## EXERCISE DESCRIPTION
Copy out the following data line for line, changing nothing.

## TASK INPUTS

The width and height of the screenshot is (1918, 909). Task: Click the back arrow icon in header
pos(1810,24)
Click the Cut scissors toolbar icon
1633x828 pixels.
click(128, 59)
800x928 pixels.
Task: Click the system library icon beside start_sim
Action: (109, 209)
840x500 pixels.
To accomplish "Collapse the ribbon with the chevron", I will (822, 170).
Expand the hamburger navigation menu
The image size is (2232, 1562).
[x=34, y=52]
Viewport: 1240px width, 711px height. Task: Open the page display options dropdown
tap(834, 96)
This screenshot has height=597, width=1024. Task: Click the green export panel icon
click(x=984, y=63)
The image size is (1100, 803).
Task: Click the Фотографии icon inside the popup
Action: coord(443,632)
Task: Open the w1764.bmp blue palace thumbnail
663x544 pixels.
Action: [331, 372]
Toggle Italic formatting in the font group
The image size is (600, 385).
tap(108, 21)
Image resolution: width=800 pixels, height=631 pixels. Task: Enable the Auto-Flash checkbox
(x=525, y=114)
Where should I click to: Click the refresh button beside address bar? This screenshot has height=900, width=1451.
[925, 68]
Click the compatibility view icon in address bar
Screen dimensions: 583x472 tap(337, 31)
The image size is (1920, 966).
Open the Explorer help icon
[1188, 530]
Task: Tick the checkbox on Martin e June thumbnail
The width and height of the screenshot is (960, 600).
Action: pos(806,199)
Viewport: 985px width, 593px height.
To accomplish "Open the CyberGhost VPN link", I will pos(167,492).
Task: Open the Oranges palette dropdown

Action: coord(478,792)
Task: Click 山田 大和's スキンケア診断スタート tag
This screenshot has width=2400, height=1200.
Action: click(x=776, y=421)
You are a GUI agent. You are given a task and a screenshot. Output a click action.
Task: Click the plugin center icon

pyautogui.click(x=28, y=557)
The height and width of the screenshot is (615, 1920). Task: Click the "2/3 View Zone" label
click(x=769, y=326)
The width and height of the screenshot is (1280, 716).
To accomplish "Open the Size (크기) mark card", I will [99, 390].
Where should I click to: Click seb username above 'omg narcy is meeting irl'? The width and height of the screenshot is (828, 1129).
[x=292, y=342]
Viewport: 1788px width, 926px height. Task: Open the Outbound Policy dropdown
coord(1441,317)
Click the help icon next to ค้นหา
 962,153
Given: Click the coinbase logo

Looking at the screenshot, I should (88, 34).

## OUTPUT FOR THIS EXERCISE
The width and height of the screenshot is (1918, 909). Task: Click the back arrow icon in header
pos(1810,24)
Click the Cut scissors toolbar icon
1633x828 pixels.
click(128, 59)
800x928 pixels.
Task: Click the system library icon beside start_sim
Action: (109, 209)
840x500 pixels.
To accomplish "Collapse the ribbon with the chevron", I will (822, 170).
Expand the hamburger navigation menu
The image size is (2232, 1562).
[x=34, y=52]
Viewport: 1240px width, 711px height. Task: Open the page display options dropdown
tap(834, 96)
This screenshot has height=597, width=1024. Task: Click the green export panel icon
click(x=984, y=63)
The image size is (1100, 803).
Task: Click the Фотографии icon inside the popup
Action: coord(443,632)
Task: Open the w1764.bmp blue palace thumbnail
663x544 pixels.
Action: [331, 372]
Toggle Italic formatting in the font group
The image size is (600, 385).
tap(108, 21)
Image resolution: width=800 pixels, height=631 pixels. Task: Enable the Auto-Flash checkbox
(x=525, y=114)
Where should I click to: Click the refresh button beside address bar? This screenshot has height=900, width=1451.
[925, 68]
Click the compatibility view icon in address bar
Screen dimensions: 583x472 tap(337, 31)
The image size is (1920, 966).
Open the Explorer help icon
[1188, 530]
Task: Tick the checkbox on Martin e June thumbnail
The width and height of the screenshot is (960, 600).
Action: pos(806,199)
Viewport: 985px width, 593px height.
To accomplish "Open the CyberGhost VPN link", I will pos(167,492).
Task: Open the Oranges palette dropdown

Action: coord(478,792)
Task: Click 山田 大和's スキンケア診断スタート tag
This screenshot has width=2400, height=1200.
Action: click(x=776, y=421)
You are a GUI agent. You are given a task and a screenshot. Output a click action.
Task: Click the plugin center icon

pyautogui.click(x=28, y=557)
The height and width of the screenshot is (615, 1920). Task: Click the "2/3 View Zone" label
click(x=769, y=326)
The width and height of the screenshot is (1280, 716).
To accomplish "Open the Size (크기) mark card", I will [99, 390].
Where should I click to: Click seb username above 'omg narcy is meeting irl'? The width and height of the screenshot is (828, 1129).
[x=292, y=342]
Viewport: 1788px width, 926px height. Task: Open the Outbound Policy dropdown
coord(1441,317)
Click the help icon next to ค้นหา
 962,153
Given: Click the coinbase logo

Looking at the screenshot, I should (88, 34).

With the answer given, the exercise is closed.